The Customer is responsible for ensuring that every member they invite is eligible to use Pinitto under our Terms of Service, including the minimum age requirement and any parental or guardian consent required by local law. Pinitto does not collect or verify proof of eligibility.

Where the Customer acts on behalf of a collective (such as a housing association, school, NGO or any organisation that invites members on its behalf), the Customer warrants that they have obtained individual, written, GDPR-compliant consent from each member before importing their data or sending them invitations, and retains the record of that consent. The Customer indemnifies Pinitto against any supervisory-authority investigations, fines or third-party claims arising from member data uploaded or invited without proper legal basis.

3. Obligations of the processor (Pinitto)

Pinitto, as the Data Processor, agrees to:

  • Process Personal Data only on the documented instructions of the Customer (Controller)
  • Ensure that all personnel authorized to process Personal Data have committed themselves to confidentiality
  • Implement and maintain appropriate technical and organizational measures to ensure the security of the Personal Data.

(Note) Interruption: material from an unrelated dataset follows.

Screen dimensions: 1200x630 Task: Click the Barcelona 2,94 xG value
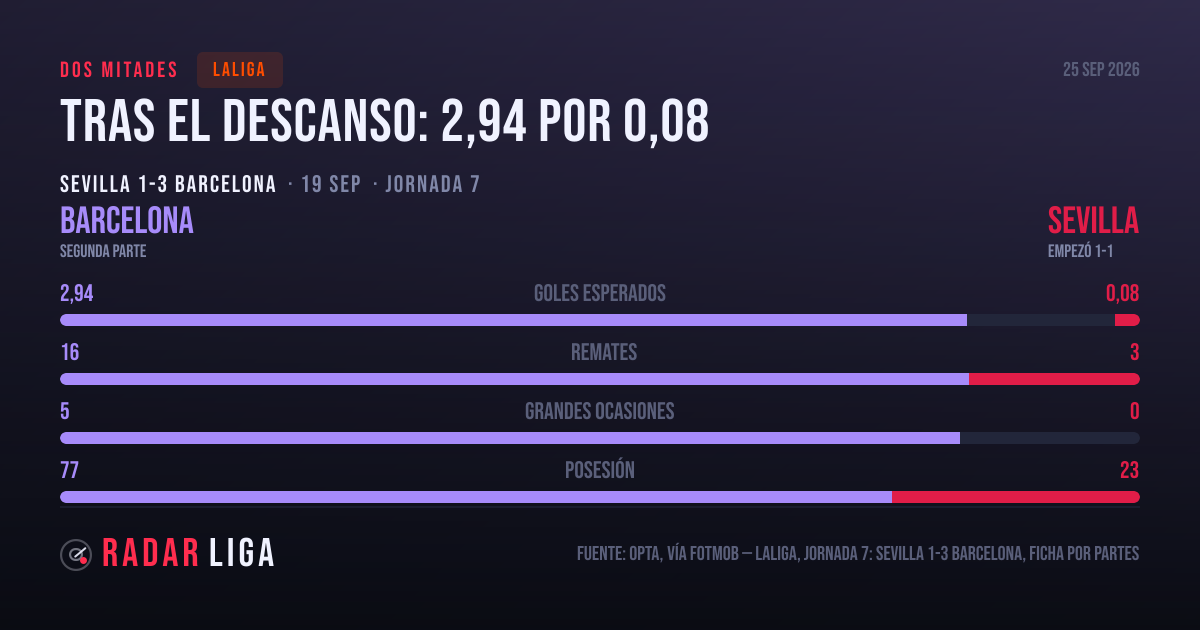click(x=76, y=293)
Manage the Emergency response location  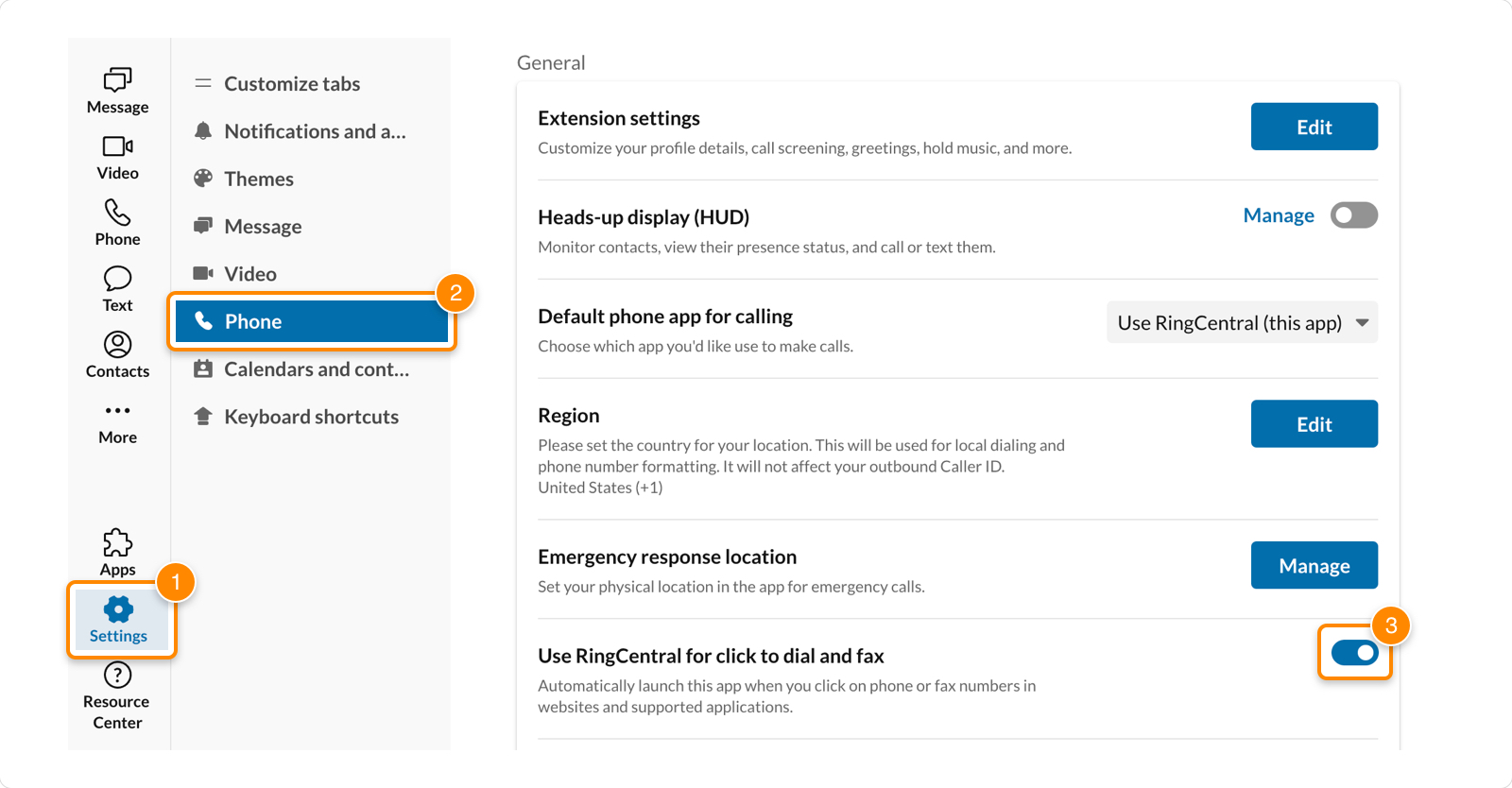click(x=1314, y=565)
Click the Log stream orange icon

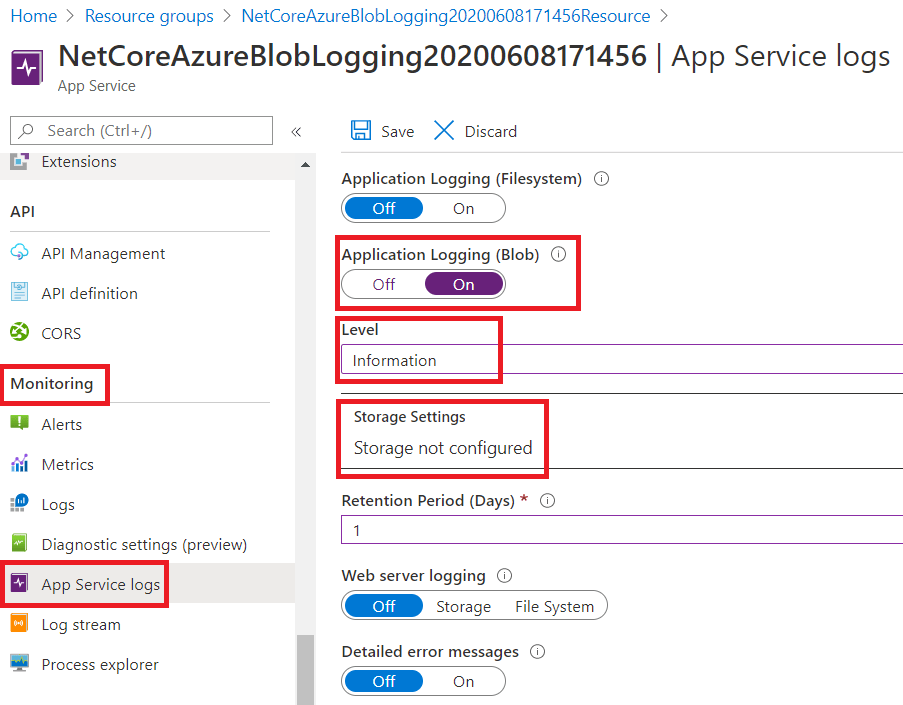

Sensitive fields (names, contact details, post content, discussion content, wiki content, borrowable descriptions and mobility activity details) are encrypted at the database level using per-community keys managed by AWS KMS. Data is transmitted over TLS and stored at rest with AES-256 encryption on servers located within the Federal Republic of Germany
  • Notify the Customer of any requests from data subjects to exercise their rights under GDPR and provide assistance to the Customer in fulfilling these requests
  • Notify the Customer without undue delay and in any event within 72 hours of becoming aware of a personal data breach
  • Upon termination of the service, instantly and permanently delete all Personal Data. No data export will be available post-termination
  • Make available to the Customer all information necessary to demonstrate compliance with GDPR and allow for and contribute to audits conducted by the Customer

The Customer's documented instructions are set out in this DPA, the Terms of Service and the platform's normal operational configuration. The Customer may issue additional written instructions through the privacy contact in section 5.

4. Sub-processing

The Customer hereby grants general authorisation for Pinitto to engage third-party sub-processors to provide the Service. Pinitto confirms that all sub-processors are bound by data protection obligations equivalent to those in this DPA.

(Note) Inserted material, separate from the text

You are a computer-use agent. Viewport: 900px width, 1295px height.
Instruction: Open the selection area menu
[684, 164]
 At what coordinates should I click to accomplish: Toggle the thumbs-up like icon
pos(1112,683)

Pinitto will maintain a list of its current sub-processors and will give the Customer at least 30 days' written notice before adding or replacing any sub-processor. The Customer may object on reasonable data-protection grounds during that period. If the Customer objects, Pinitto may propose an alternative arrangement or terminate the Service with a pro-rata refund of any prepaid fees.

Our current sub-processors are:

  • Amazon Web Services (AWS) hosts our infrastructure (Lambda, RDS PostgreSQL, S3, SES, KMS) in Frankfurt, Germany
  • Hetzner Online GmbH hosts our self-hosted geocoding (Photon) and routing (GraphHopper) infrastructure in Germany
  • Paddle.com Market Ltd. serves as our Merchant of Record for payment and subscription processing
  • Cloudflare, Inc. provides spam and bot protection on registration, authentication and contact pages
  • Google LLC provides AI-based spam and content moderation on contact form submissions

Where sub-processors are based outside the European Economic Area, international transfers are protected by the EU-U.S. Data Privacy Framework (for US-based sub-processors), the UK adequacy decision (for UK-based sub-processors), or, as a fallback, the EU Standard Contractual Clauses.

5. Data protection officer

Pinitto is not required to appoint a Data Protection Officer under GDPR Art. 37. The privacy contact for all data protection matters is contact [at] pinitto [dot] com.

6. Governing law

This DPA shall be governed by the laws of Romania and the European Union.